Proposals on other important issues on the structure, integration and performance of the European financial system will also be considered. Lamfalussy Fellows are expected to present their papers at relevant ECB workshops and conferences and ultimately to publish them in leading refereed journals. Information about previous and current Fellows can be obtained from the following website: http://www.eu-financial-system.org/index.php?id=12
QUALIFICATIONS: Applicants should be no more than 36 years old by the deadline for submission. Researchers at assistant professor level and very advanced PhD students are particularly encouraged to apply. None of the authors involved in the paper can be in an employment relationship with the European Central Bank.
APPLICATION PROCEDURE: Applications should be submitted in English and include a cover letter, curriculum vitae, two letters of recommendation and a two-page research proposal falling under one of the topics mentioned above. They should also contain a statement concerning the candidate's current sources of funding. Applications should be sent by e-mail to: lamfalussy.fellowships.2013@ecb.europa.eu no later than 31 January 2013. The Selection Committee aims to award the five fellowships by April 2013.

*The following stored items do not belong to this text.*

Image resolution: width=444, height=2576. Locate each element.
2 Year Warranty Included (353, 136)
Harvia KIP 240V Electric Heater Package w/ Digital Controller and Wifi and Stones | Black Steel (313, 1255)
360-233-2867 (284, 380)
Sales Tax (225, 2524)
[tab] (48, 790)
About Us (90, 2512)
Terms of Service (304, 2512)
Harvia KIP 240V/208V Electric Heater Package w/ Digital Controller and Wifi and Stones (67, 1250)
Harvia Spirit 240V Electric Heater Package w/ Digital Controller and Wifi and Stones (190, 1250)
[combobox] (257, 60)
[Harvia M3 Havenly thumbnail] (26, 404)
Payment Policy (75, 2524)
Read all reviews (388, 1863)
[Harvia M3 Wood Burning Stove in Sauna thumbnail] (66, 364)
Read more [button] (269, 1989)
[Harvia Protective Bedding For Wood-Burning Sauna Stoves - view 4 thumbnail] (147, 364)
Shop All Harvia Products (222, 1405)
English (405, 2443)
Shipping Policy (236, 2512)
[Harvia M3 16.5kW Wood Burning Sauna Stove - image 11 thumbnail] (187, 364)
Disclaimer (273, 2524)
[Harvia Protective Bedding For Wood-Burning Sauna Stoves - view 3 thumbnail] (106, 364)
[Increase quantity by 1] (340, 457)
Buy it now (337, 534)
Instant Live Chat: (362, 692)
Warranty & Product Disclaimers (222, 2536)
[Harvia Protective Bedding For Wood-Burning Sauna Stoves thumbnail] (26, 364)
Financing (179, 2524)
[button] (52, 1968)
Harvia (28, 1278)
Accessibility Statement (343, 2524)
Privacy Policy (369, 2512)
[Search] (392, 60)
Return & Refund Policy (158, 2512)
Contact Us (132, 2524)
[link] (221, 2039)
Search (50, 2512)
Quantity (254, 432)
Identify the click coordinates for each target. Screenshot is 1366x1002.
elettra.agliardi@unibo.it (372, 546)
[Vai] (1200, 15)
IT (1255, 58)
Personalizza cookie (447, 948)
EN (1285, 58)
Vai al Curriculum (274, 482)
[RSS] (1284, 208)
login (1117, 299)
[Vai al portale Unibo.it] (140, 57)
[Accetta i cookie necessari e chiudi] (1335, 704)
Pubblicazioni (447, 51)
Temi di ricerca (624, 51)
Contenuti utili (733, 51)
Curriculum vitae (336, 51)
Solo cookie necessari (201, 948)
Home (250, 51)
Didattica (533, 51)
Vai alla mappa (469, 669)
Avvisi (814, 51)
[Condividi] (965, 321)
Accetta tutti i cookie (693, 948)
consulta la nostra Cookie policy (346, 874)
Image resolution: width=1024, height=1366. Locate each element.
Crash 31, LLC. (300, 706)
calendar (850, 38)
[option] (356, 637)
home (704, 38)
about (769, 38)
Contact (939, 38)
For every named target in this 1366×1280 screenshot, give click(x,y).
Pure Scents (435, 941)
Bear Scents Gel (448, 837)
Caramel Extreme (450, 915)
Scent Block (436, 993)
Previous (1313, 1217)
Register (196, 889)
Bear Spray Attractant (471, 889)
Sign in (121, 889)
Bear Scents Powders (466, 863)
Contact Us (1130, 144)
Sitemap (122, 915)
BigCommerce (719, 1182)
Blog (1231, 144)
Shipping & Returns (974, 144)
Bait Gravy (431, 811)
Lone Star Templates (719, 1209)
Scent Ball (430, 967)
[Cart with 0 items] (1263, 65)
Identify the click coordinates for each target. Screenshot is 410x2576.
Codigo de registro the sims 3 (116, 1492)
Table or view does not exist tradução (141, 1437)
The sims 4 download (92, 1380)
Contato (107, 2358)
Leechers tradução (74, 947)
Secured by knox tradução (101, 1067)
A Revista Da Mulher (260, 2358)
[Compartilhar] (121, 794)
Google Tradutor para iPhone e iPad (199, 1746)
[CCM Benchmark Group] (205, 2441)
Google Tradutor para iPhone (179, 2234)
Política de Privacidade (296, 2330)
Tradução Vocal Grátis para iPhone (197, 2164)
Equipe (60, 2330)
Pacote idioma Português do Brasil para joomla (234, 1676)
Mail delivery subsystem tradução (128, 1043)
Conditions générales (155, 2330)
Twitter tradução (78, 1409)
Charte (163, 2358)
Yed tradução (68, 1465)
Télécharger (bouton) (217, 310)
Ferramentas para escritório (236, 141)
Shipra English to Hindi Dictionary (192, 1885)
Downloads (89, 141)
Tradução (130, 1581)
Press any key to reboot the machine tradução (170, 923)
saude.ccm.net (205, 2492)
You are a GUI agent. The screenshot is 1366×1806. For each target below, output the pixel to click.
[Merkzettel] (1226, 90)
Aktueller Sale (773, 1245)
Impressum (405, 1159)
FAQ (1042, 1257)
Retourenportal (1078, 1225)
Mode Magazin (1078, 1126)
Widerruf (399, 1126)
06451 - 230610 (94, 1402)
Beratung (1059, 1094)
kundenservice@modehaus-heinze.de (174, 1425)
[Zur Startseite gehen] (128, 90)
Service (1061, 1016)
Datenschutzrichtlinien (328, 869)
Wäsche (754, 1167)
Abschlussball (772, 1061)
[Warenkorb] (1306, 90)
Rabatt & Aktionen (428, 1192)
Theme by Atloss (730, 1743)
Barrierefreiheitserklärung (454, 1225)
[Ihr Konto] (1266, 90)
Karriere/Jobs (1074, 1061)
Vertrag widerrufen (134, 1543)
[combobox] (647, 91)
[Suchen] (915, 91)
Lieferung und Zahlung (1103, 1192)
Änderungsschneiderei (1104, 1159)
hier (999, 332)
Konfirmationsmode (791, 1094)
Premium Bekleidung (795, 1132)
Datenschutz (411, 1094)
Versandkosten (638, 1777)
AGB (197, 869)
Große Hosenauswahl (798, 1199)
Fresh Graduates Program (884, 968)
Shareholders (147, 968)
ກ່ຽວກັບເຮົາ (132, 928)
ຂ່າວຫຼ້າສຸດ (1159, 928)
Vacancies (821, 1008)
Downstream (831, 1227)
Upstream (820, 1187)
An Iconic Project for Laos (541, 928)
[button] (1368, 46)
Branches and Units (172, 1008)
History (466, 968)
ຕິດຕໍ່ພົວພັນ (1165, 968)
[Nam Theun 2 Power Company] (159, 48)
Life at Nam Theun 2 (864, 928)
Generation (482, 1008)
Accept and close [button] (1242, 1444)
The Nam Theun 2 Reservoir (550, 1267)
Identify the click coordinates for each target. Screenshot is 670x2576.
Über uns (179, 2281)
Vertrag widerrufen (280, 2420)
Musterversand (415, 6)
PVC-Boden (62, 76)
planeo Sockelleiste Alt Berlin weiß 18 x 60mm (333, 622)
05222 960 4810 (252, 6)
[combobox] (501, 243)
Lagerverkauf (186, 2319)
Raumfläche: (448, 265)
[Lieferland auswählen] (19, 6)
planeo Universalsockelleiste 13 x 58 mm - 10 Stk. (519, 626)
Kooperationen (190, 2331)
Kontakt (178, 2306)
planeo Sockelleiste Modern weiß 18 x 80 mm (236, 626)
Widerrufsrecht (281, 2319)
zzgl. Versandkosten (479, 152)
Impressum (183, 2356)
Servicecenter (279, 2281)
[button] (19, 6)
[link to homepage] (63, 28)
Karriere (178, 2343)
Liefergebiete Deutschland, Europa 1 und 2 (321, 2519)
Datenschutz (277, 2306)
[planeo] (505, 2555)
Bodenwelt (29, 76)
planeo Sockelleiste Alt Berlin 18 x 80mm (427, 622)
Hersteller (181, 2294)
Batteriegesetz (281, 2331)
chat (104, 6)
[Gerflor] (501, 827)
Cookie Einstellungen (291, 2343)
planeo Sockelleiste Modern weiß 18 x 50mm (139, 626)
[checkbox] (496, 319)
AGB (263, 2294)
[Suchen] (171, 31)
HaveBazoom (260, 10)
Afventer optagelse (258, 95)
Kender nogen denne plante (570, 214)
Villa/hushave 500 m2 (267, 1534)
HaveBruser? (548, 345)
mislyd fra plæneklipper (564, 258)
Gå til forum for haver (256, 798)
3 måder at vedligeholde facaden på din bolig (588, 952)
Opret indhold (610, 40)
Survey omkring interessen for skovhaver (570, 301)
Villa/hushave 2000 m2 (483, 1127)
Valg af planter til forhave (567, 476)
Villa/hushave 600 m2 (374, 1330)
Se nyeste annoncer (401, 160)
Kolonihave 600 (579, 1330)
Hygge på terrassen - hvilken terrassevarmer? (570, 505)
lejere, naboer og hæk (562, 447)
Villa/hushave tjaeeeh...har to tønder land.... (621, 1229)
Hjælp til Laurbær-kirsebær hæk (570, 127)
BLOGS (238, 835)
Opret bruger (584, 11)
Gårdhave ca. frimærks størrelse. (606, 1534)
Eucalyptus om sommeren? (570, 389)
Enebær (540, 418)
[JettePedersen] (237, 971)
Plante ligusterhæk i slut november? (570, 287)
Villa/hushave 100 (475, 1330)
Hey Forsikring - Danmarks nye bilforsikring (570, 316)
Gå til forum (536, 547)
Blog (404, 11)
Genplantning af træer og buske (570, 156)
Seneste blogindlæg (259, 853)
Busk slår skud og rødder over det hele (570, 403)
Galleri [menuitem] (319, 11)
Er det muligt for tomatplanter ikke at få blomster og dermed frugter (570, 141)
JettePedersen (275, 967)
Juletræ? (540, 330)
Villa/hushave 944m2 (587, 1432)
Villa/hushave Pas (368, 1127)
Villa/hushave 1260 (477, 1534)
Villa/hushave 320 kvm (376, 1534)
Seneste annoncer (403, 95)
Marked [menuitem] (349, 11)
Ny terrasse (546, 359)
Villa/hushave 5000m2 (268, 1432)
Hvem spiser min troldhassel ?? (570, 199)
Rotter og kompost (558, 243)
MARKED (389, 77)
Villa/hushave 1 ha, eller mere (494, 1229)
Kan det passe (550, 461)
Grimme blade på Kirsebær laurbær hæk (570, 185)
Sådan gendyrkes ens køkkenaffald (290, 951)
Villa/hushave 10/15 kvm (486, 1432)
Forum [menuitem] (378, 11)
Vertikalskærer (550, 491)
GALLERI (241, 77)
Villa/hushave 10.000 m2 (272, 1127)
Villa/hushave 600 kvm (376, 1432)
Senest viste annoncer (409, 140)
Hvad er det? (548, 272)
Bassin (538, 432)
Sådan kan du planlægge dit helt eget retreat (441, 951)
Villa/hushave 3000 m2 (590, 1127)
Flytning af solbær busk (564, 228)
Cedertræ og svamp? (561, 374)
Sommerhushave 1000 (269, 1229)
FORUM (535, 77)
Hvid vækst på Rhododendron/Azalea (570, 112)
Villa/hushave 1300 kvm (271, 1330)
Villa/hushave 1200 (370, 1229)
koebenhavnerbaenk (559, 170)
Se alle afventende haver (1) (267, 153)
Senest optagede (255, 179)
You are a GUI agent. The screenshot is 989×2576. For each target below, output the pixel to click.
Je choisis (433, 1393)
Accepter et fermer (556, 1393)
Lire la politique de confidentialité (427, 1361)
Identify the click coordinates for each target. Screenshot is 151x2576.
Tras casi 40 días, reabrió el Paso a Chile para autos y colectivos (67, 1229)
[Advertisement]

ABOUT BARON LAMFALUSSY: Alexandre Lamfalussy is one of the leading central bankers of his time and is one of the main supporters of a single capital market within the European Union. He was a member of the Delors Committee for the Study of European Economic and Monetary Union, the General Manager of the Bank for International Settlements and the first President of the European Monetary Institute (in charge of preparing the third stage of EMU). He was also an Executive Director of Banque Bruxelles Lambert, Chairman of EuroMTS, and he chaired the "Committee of Wise Men on the Regulation of European Securities Markets", whose reform proposals were adopted by the EU Council in Stockholm in March 2001.
Baron Lamfalussy was born in Hungary in 1929 and studied at the Catholic University of Louvain in Belgium. He obtained a doctorate (D.Phil.) in economics from Oxford University (Nuffield College) and taught at the University of Louvain and Yale University. He is the author of numerous research articles and books on economic policy.